The answer must consist solely of the lines from the one with "Image resolution: width=575" through the last line of the data, copied exactly, with no pictures.

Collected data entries
= Beginning of Section =

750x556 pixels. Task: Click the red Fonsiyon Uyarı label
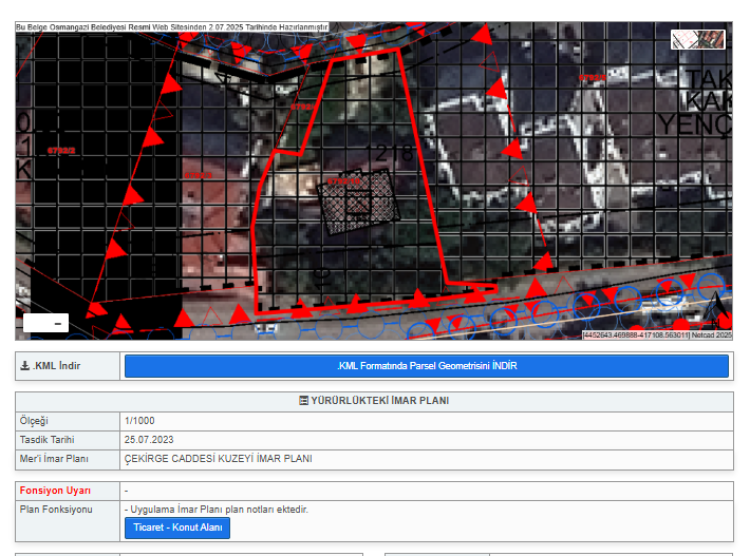click(x=55, y=491)
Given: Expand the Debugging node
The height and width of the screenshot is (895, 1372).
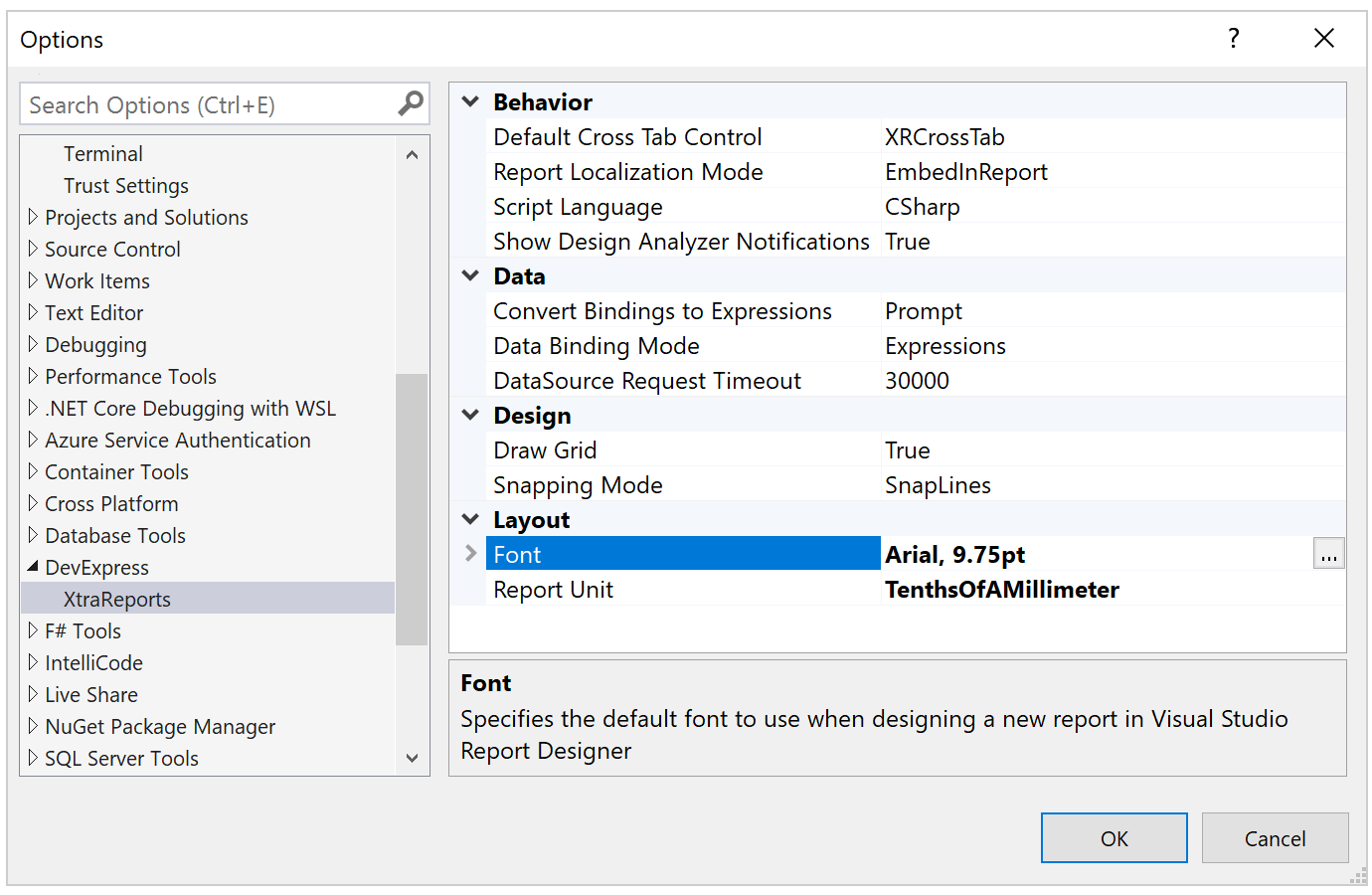Looking at the screenshot, I should point(32,344).
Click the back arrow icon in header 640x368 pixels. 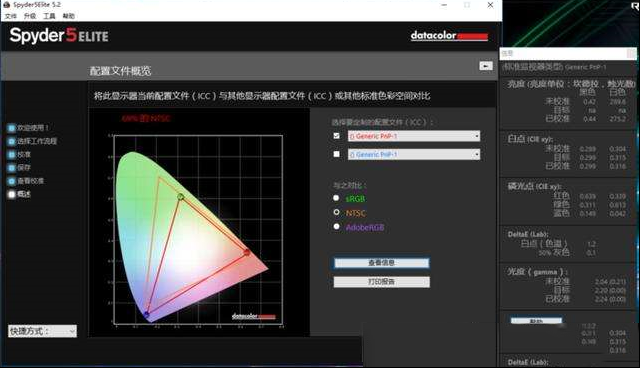point(486,66)
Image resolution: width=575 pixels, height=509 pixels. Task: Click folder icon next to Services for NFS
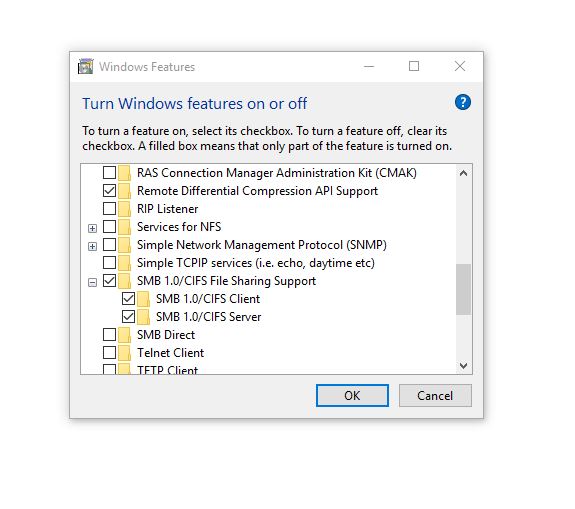125,227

= End of Section =

EXERCISE RESPONSE =>
Image resolution: width=575 pixels, height=509 pixels. Task: Click folder icon next to Services for NFS
125,227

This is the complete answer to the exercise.